Upstream EBITDA remained flat year-on-year in the first quarter at USD 283mn (HUF 79,4bn) as strong production offset other negative drivers. Production further edged up in the first quarter to 116,000 barrels of oil equivalent per day to a 7-year high, driven by the strong performance of the UK assets.
Downstream posted a weaker first quarter delivering USD 138mn (HUF 38,6bn) clean CCS EBITDA, which is 37% lower than in the same period of the previous year due to the deteriorating refining environment which was partly mitigated by strong internal performance.
Consumer Services continued its double-digit growth with an EBITDA increase of 10% year-on-year. The USD 89mn (HUF 24,9bn) result was due to stronger fuel sales volumes and higher non-fuel contribution. Motor fuel consumption rose 3% year-on-year in the Central Eastern Europe region (with outstanding 5% growth both in Hungary and Croatia), providing a supportive environment.
The Gas Midstream segment reached USD 66mn (HUF 18,4bn) EBITDA in the first quarter, down to 23% year-on-year.

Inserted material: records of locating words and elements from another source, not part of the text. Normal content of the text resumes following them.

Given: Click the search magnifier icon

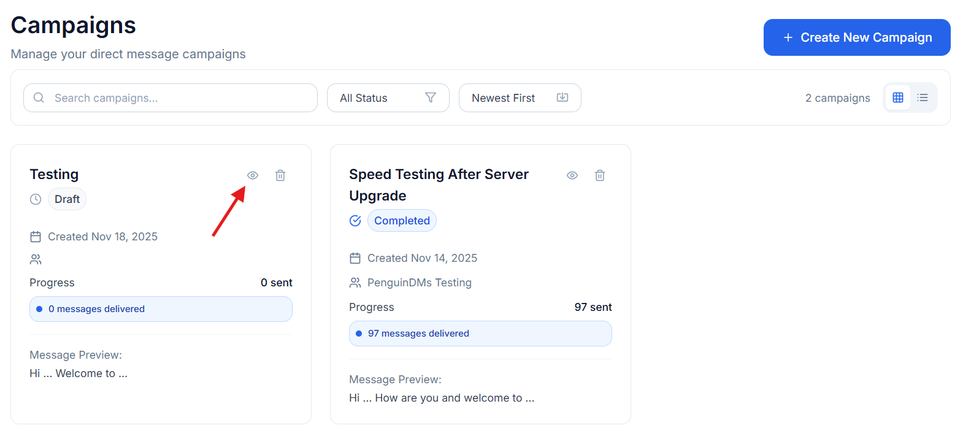Looking at the screenshot, I should click(39, 98).
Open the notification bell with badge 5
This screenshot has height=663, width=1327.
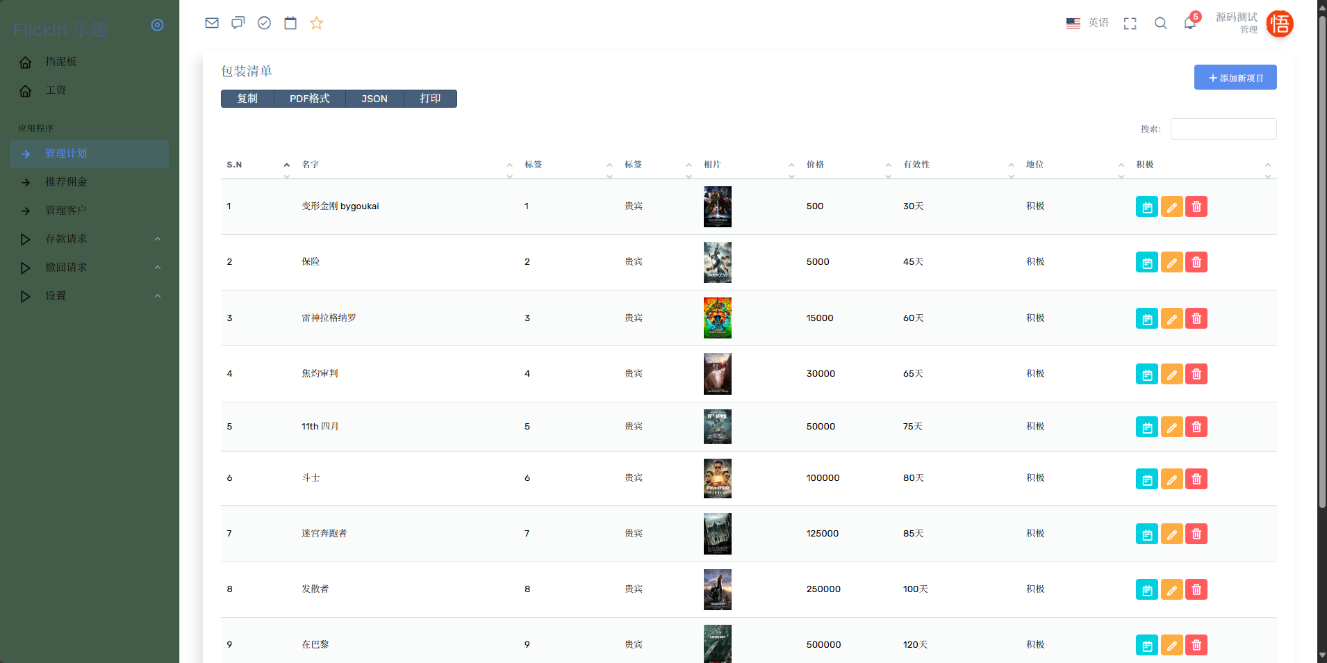click(1190, 23)
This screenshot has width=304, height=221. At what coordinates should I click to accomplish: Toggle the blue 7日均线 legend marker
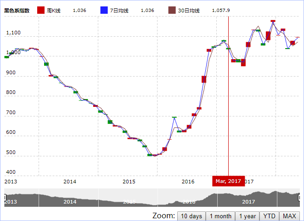coord(104,10)
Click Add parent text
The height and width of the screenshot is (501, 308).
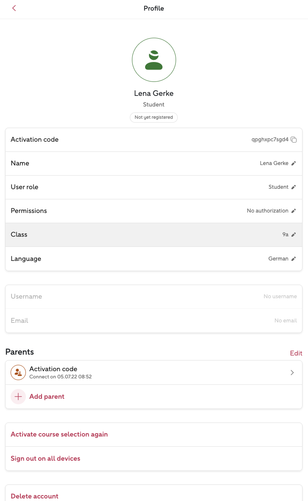47,397
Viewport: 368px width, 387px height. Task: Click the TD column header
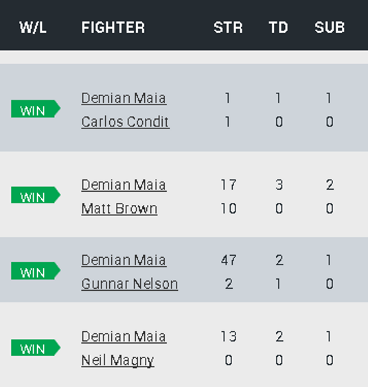pos(278,27)
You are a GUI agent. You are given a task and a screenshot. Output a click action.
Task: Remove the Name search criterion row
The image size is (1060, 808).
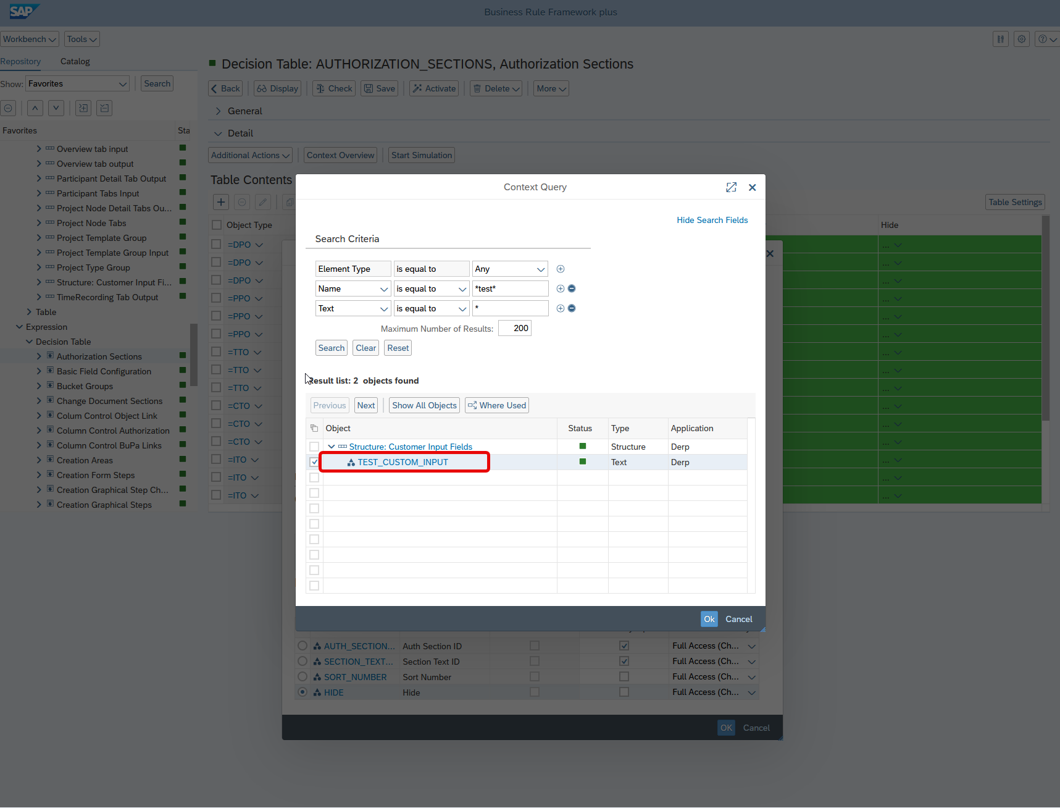coord(572,288)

Chairman-CEO Zsolt Hernádi commented the results: “We delivered over USD 500mn EBITDA and positive simplified free cash flows in first quarter, putting us on the right track to meet our 2019 guidance and to fund our transformational investments. Earnings declined from a high base as refinery margins were substantially weaker and this was only partly mitigated by our strong internal performance across all businesses. Consumer Services continued to deliver double-digit EBITDA growth as we celebrated the 700th Fresh Corner opening, while Upstream increased its production to the highest level since 2012.”